Kedua, untuk dapat mempromosikan dan mengoperasionalkan pembangunan manusia dalam langkah
nyata di seluruh daerah, Ditjen Bina Pembangunan Daerah bekerjasama dengan BPS, menetapkan
kebijakn sebagai berikut:

1. Melakukan advokasi pembangunan manusia, guna menyebarluaskan pemahaman mengenai


hakekat pembangunan yang terpusat pada manusia.
2. Melakukan simplifikasi dari pembangunan manusia yang berdimensi luas dengan memunculkan
Indeks Pembangunan Manusia (IPM) sebagai ukuran pembangunan, baik untuk keperluan
advokasi, evaluasi, maupun perencanaan dan perumusn kebijakan pembangunan di daerah.

3. Menyiapkan metodologi penyusunan laporan pembangunan manusia (LPM) dan analisa situasi
pembangunan manusia (ASPM) untuk digunakan daerah, sebagai basis penyusunan kebijakan
pembangunan manusia sesuai dengan permasalahan masing-masing daerah melalui pendekatan
regional. (Untuk ini dapat dibaca buku petunjuk penyusunan LPM , Ditjen Bangda,1998)

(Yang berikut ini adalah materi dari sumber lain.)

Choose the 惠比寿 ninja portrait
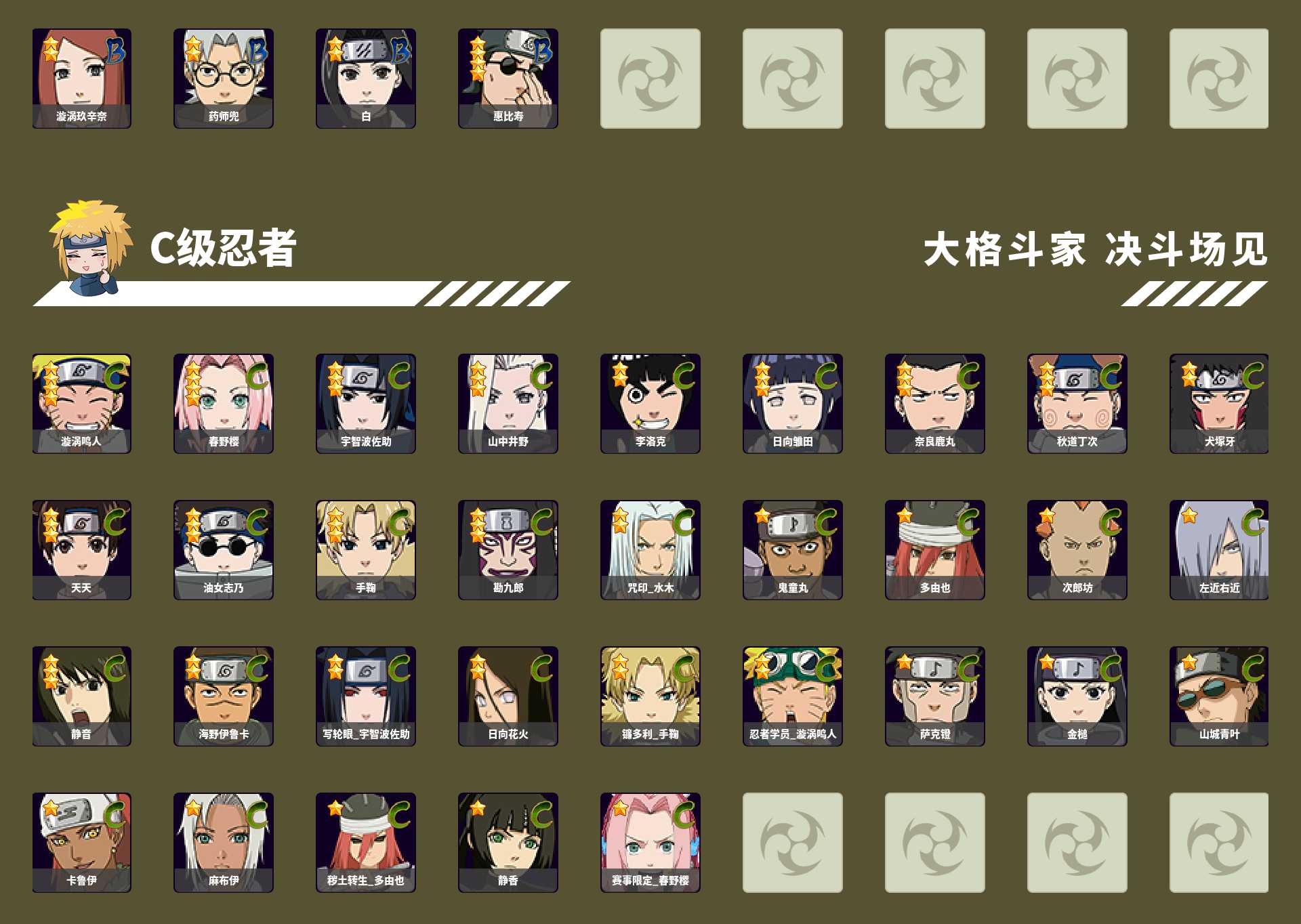1301x924 pixels. pos(508,79)
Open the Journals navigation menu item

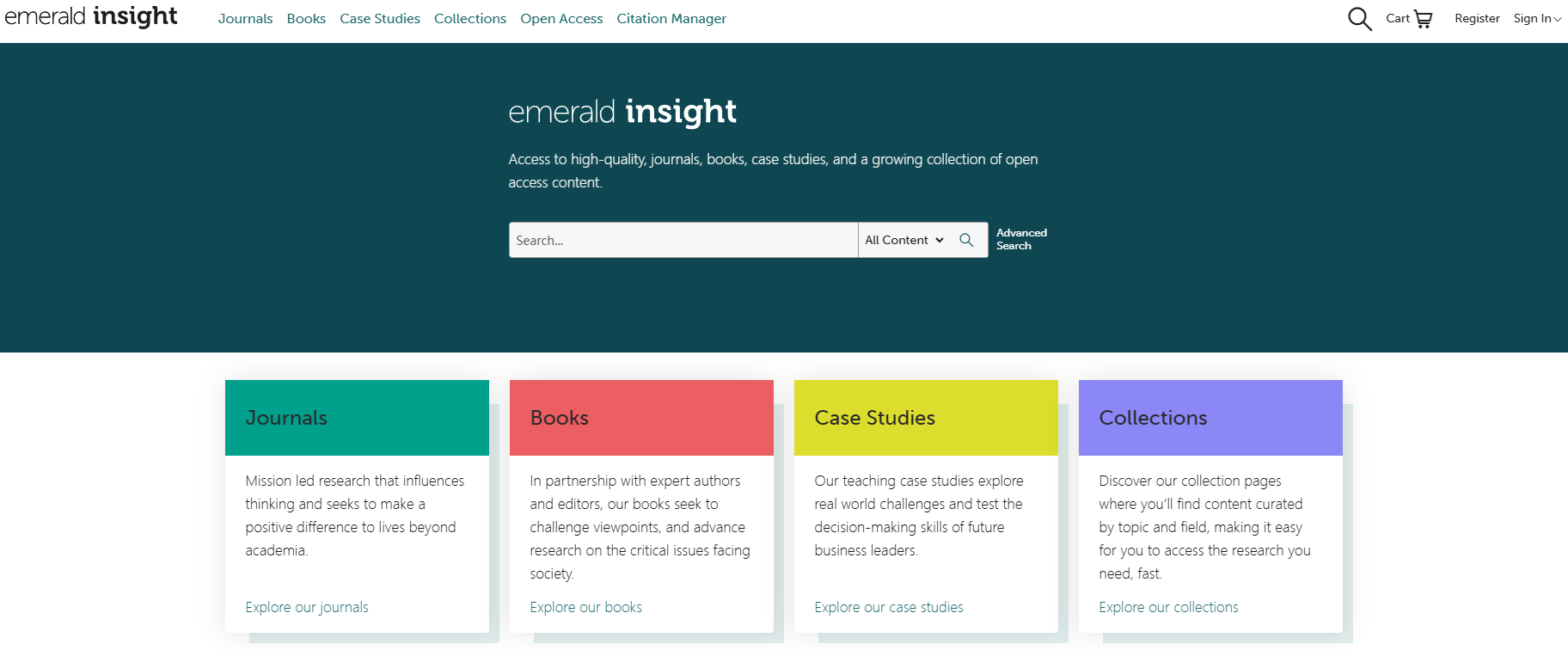tap(245, 19)
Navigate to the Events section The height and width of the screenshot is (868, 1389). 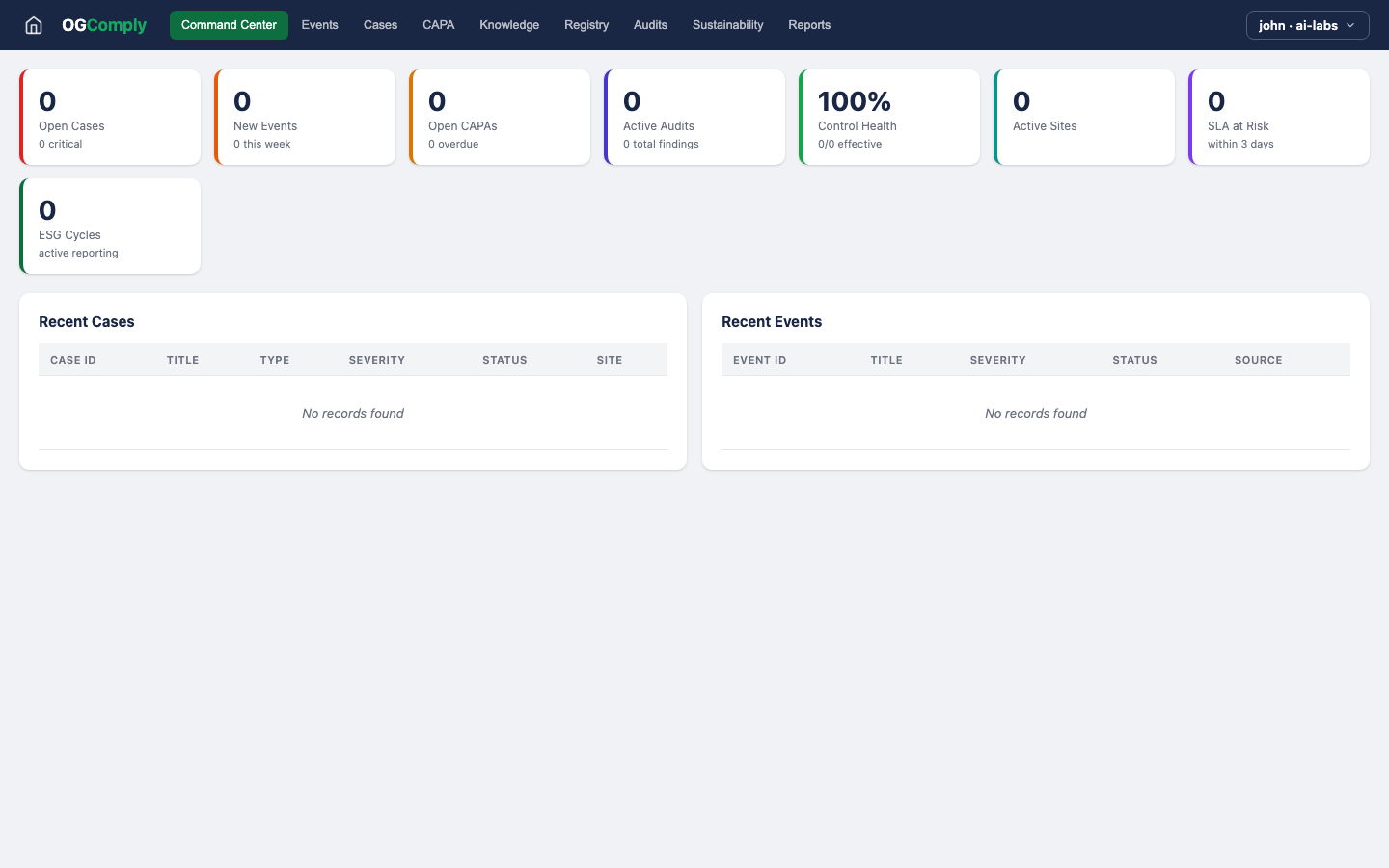coord(319,25)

4. Menyiapkan penyusunan IPM level kabupaten/kota, sebagai alat evaluasi kinerja pembangunan
kabupaten/kota dalam skala nasional.

Kesimpulan

Pembangunan manusia memiliki dimensi yang sangat luas dan cenderung kompleks. Simplifikasi dari
kompleksitas ini, diwujudkan dengan menampilkan IPM sebagai ukuran pembangunan yang
komprehensif, yang akan dioptimumkan pemanfaatannya dalam evaluasi pembangunan, alat advokasi,
maupun perumusan kebijakan perencanaan pembangunan daerah.